What you need to do: Only the lines from the one containing "The height and width of the screenshot is (1078, 618)." to the end of the material belong in your answer. Please copy them word for word.

Input data:
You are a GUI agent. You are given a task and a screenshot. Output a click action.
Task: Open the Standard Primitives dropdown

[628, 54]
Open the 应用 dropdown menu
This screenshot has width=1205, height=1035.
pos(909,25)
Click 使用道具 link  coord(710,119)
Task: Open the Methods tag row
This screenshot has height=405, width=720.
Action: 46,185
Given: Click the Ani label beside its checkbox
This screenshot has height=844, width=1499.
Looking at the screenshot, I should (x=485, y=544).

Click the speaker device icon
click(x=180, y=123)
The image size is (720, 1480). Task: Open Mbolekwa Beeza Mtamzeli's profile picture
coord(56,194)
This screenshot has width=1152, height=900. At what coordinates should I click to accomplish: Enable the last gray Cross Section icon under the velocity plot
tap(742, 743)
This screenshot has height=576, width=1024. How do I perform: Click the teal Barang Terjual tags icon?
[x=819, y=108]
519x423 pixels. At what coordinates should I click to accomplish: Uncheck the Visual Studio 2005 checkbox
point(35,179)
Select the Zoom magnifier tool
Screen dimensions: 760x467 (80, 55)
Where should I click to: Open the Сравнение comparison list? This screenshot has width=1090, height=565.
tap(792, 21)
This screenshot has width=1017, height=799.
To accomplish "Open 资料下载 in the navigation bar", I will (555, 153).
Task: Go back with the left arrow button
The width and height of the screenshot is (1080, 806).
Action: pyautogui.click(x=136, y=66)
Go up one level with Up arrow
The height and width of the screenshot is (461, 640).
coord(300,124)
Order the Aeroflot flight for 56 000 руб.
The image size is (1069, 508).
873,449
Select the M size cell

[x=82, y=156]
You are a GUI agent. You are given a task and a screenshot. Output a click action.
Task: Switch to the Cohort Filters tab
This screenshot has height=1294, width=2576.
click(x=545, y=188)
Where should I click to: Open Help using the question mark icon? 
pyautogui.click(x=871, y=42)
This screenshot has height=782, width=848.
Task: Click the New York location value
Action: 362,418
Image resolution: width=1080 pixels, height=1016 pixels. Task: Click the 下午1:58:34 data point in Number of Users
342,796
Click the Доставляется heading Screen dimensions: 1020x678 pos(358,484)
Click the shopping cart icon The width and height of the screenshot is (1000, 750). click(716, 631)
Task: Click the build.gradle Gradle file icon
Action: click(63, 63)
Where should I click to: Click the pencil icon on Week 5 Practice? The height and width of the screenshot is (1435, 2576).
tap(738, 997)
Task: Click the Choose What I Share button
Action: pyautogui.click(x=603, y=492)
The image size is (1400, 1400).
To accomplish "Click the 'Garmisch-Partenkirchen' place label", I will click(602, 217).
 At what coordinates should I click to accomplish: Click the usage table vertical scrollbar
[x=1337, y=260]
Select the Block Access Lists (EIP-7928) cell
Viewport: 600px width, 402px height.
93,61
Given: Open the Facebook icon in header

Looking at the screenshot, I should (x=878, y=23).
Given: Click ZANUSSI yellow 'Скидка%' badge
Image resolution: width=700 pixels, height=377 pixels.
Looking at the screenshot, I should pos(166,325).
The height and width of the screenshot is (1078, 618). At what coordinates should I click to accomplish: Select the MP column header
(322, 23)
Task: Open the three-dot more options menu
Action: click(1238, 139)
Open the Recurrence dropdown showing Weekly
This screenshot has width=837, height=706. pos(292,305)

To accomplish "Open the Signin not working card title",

Answer area:
The height and width of the screenshot is (1078, 618). At what coordinates should I click to accomplish: Select the MP column header
(322, 23)
Task: Open the three-dot more options menu
Action: click(1238, 139)
Open the Recurrence dropdown showing Weekly
This screenshot has width=837, height=706. pos(292,305)

To accomplish "Open the Signin not working card title",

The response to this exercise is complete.